• **EXERCISE BRIEF**
Before anything else, drop the pictures; then return exactly the lines from the top of the listing through the line with "Subscribe (309, 20)".

------------------------------------

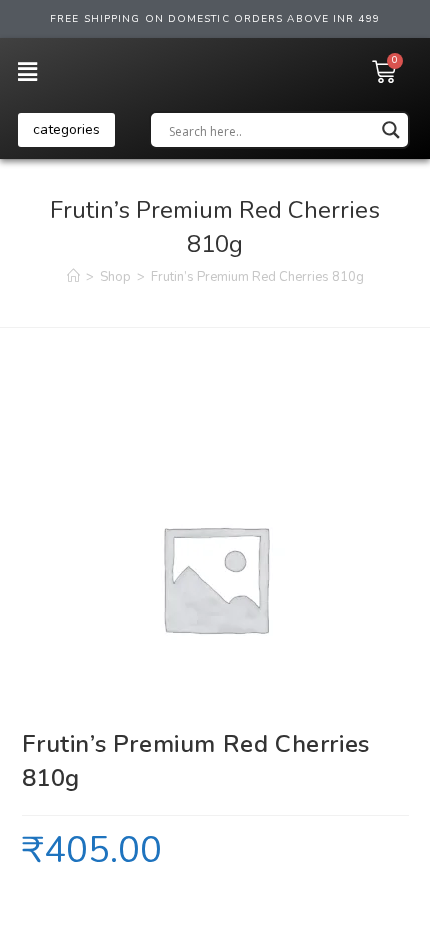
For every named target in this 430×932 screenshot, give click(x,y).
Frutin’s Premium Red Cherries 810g (257, 277)
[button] (66, 130)
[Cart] (384, 72)
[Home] (73, 277)
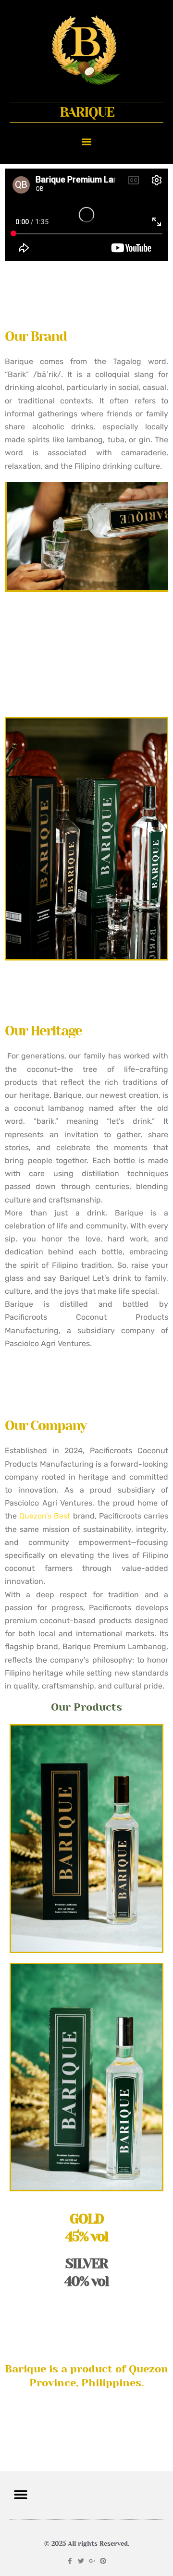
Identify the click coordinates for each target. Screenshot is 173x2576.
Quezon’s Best (44, 1515)
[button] (87, 141)
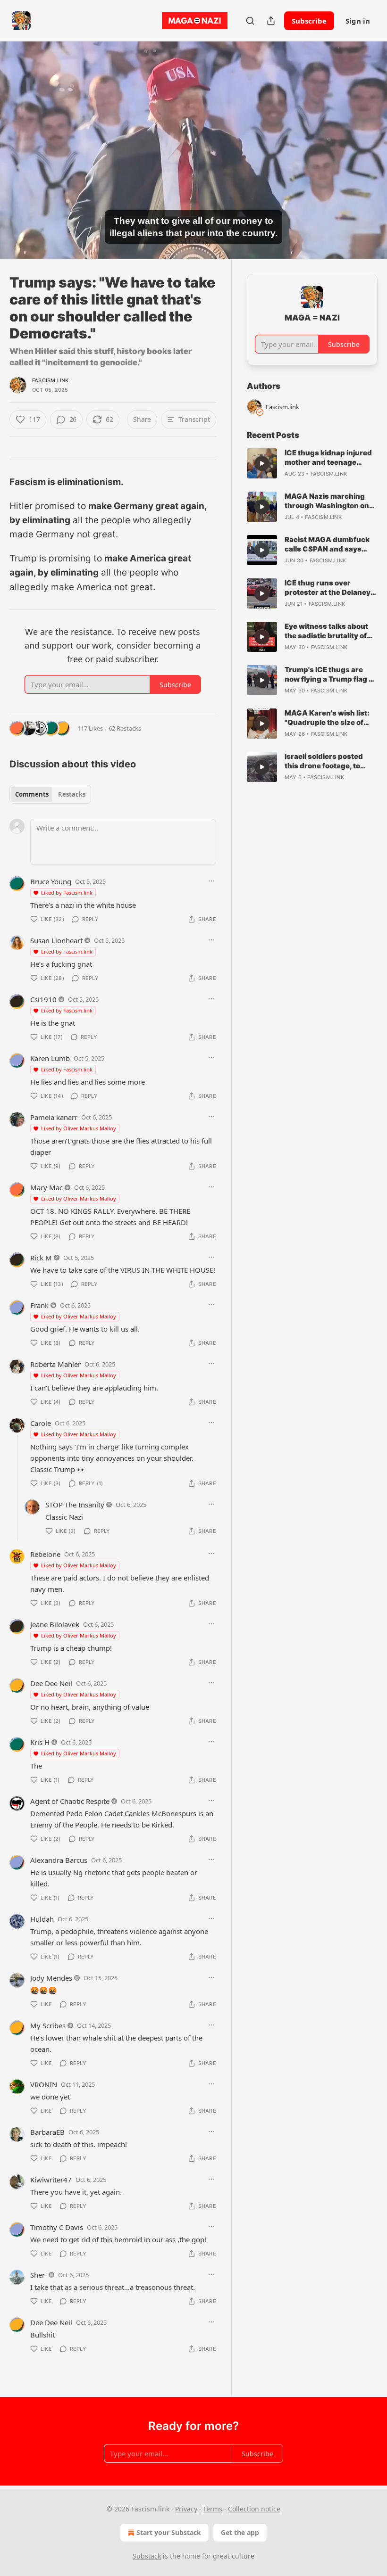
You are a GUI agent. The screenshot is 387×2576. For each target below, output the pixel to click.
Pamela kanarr (53, 1117)
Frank (39, 1305)
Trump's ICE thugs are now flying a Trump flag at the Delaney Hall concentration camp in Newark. (330, 674)
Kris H (40, 1742)
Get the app (240, 2532)
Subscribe (309, 20)
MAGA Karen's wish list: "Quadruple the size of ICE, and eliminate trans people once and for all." (327, 717)
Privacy (186, 2508)
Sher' (38, 2275)
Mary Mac (46, 1187)
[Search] (250, 20)
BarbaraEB (47, 2132)
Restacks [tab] (71, 794)
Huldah (42, 1919)
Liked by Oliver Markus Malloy (78, 1128)
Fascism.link (50, 380)
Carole (40, 1423)
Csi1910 (43, 999)
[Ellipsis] (211, 881)
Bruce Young (50, 881)
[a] (261, 463)
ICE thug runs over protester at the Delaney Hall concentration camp (328, 587)
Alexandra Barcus (58, 1860)
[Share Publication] (270, 20)
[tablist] (50, 794)
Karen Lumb (50, 1058)
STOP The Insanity (74, 1504)
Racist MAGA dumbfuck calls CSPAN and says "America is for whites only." (327, 544)
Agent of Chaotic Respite (69, 1801)
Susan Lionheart (56, 940)
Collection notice (254, 2508)
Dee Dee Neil (51, 1683)
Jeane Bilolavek (54, 1624)
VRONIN (43, 2084)
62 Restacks (125, 728)
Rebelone (45, 1554)
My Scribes (48, 2025)
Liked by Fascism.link (67, 892)
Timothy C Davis (56, 2227)
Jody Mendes (51, 1978)
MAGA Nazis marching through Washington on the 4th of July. (327, 501)
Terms (212, 2508)
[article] (312, 463)
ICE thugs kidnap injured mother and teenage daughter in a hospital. (328, 457)
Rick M (41, 1257)
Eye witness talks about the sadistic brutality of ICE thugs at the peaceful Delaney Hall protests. (329, 631)
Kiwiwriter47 (51, 2179)
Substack (147, 2555)
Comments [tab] (32, 794)
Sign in (357, 20)
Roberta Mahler (55, 1364)
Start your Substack (168, 2532)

------------------------------------

• **PROBLEM SOLUTION**
For every named target in this 430×932 screenshot, give click(x,y).
Frutin’s Premium Red Cherries 810g (257, 277)
[button] (66, 130)
[Cart] (384, 72)
[Home] (73, 277)
Identify the click coordinates for each target. Screenshot is 173x2576.
Quezon’s Best (44, 1515)
[button] (87, 141)
You are a GUI agent. The screenshot is 387×2576. For each target below, output the pixel to click.
Pamela kanarr (53, 1117)
Frank (39, 1305)
Trump's ICE thugs are now flying a Trump flag at the Delaney Hall concentration camp in Newark. (330, 674)
Kris H (40, 1742)
Get the app (240, 2532)
Subscribe (309, 20)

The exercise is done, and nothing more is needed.